Gabriela Goudenhooft, University of Oradea, Faculty of History, International Relations, Political Sciences and Communication Sciences (IRISPSC), has published Legitimacy: Rituals of Legality and Discursive Authority. Here is the abstract.

This paper aims to explore the concept of legitimacy from a transdisciplinary and interdisciplinary perspective. The concept of legitimacy is claimed by many disciplines and its roots and formulations can be found in many of them, including law, political science, sociology and, not ultimately, philosophy.

The attempt of explaining the meanings of the concept of legitimacy was also done by reference to other concepts such as legality, authority and sovereignty, identity, democracy, rationality, public space etc.
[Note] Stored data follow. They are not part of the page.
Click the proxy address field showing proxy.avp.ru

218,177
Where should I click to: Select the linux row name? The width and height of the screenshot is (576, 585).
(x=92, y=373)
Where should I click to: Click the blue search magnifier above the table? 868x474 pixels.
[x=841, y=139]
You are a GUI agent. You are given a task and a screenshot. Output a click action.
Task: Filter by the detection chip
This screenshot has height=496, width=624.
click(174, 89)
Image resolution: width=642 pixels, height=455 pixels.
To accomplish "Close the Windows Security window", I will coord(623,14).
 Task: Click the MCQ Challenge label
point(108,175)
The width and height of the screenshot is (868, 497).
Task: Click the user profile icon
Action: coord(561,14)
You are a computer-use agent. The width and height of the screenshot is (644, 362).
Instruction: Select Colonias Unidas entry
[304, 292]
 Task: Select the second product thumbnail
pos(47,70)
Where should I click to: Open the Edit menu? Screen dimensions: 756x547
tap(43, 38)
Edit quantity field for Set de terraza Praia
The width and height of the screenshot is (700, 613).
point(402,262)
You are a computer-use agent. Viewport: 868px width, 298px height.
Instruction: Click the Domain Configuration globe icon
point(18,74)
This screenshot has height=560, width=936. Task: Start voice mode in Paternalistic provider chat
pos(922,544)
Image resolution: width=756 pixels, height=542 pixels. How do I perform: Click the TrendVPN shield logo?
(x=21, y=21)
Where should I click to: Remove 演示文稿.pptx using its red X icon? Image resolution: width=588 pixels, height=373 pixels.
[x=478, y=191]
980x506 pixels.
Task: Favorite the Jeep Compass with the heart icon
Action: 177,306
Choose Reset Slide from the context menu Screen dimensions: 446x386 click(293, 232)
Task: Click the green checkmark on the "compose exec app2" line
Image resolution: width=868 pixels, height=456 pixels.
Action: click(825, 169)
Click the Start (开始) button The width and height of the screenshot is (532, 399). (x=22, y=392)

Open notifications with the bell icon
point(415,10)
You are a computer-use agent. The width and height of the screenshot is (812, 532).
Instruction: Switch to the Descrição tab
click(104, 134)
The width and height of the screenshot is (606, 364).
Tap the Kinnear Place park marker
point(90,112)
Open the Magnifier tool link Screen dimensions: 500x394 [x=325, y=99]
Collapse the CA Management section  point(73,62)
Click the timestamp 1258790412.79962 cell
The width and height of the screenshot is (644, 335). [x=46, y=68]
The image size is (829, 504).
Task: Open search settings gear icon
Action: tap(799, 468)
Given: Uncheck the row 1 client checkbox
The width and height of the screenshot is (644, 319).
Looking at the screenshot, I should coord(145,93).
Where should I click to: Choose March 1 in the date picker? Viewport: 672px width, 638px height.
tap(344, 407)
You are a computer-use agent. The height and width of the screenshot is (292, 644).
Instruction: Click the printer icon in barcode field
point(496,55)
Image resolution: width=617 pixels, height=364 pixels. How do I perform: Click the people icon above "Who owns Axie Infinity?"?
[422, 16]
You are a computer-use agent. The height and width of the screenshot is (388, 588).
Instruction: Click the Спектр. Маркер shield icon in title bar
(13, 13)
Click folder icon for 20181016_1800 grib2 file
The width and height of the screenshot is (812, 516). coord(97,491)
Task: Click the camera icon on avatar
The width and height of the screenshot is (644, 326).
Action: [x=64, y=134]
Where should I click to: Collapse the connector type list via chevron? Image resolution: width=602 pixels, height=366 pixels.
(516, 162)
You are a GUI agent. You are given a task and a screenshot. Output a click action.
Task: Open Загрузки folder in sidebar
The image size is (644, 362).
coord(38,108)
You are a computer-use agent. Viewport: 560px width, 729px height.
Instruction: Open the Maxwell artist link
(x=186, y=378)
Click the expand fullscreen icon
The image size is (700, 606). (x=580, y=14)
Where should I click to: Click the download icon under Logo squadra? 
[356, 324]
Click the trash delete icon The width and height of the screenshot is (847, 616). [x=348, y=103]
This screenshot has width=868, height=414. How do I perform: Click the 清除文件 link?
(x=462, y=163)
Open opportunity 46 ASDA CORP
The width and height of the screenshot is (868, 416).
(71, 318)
The first question that we wanted to answer is the following: is legitimacy a quality or rather a relationship? Roman law designed legitimacy in an area of identity, where individuals structure their civil status, family relations and also heritage issues with other individuals. It is primarily about family law and civil law (hereditas legitima, tutela legitima, filius legitimus, successores legitimi, legitimum imperium, potestas legitima, scientia legitima etc.). From this area comes legitimacy’s meaning of compliance with specific order, its relations with legality; here are the forefathers of procedural legitimacy which will be kept even nowadays.

From a philosophical point of view, legitimacy implies the existence of a specific order which is superior to anomie, to the lack of law, to disorder or illegitimacy. The relationship between legitimacy and order explains the necessary rituals for establishing this order, rituals which have a symbolic power.

From a socio-political perspective, legitimacy represents people's faith in legitimacy, induced by the ability of a political system of imposing and maintaining it; the belief that the existing political institutions are the most appropriate for a given society (Weber, Lipset). Legitimacy is often conceived as a quality attributed to the regime by the people through the trust induced by the regime (Merelman). In this respect the legitimacy can be seen as an umbrella protecting the government in their actions. Moreover, legitimacy justifies the government’s actions and even the general command-obedience relation. Therefore, the power is concerned to find arguments to support its own legitimacy (legality, values and consensus) and when a crisis of legitimacy occurs, to find a way to regain it.

Legitimacy arises in competitive contexts and interrogates the democratic procedures and their righteousness (free elections and the principle of majority).

To investigate such diverse areas we had to deal with taxonomy, the analysis of the types of legitimacy, its different species: from the classical division of legal-rational legitimacy, traditional and charismatic legitimacy to noncompetitive and competitive legitimacy; then the input legitimacy versus output legitimacy; legitimacy through formation versus the legitimacy by mandate; to new forms of legitimacy: legitimacy of impartiality, legitimacy of reflexivity, legitimacy of proximity and so on.

Modern society cannot be conceived outside the legal order, the principle of legality and the rule of law, or outside the primacy of human rights. Thus, the evolution of legitimacy on the stage intersects with the values agreed upon by society, in order to achieve the above mentioned objectives. In our world, both the state actors and the private actors, who claim the right to act in the sphere of legitimacy, contribute to their achievement. Moreover, we are talking about international legitimacy and on the "over-state of law". Legitimacy thus invaded broader spheres: the private one, the sphere of national political-constitutional systems, the international one, comprising interstate relations and the community one -- European Union (EU).

An important part of the study regards the symbolic, ritual and discursive answers to the current issues of legitimacy, especially as alternatives to the contemporary legitimacy crisis. Political power oscillates between using rational means of legitimation (legality perspective) or symbolic means through myth and ritual, generally through magical thinking. All this takes place and develops through a public discourse, benefiting from media dissemination and coverage and becoming a show and a game that fascinates the public, manipulating it and anesthetizing its critical spirit.

But speech doesn’t have the required force to achieve the desired objectives unless it is an authorized, legitimate discourse. The instrumentalization of the discourse requires persuasive strategies configuration that is based on cognitive and pragmatic behavior in order to increase its performance.

These areas are the current playground of the public sphere, where there is an unsettling shift from a conventional to a postconvenţional stage, where moral conscience faces increasingly difficult challenges and where legitimacy rethinks its criteria.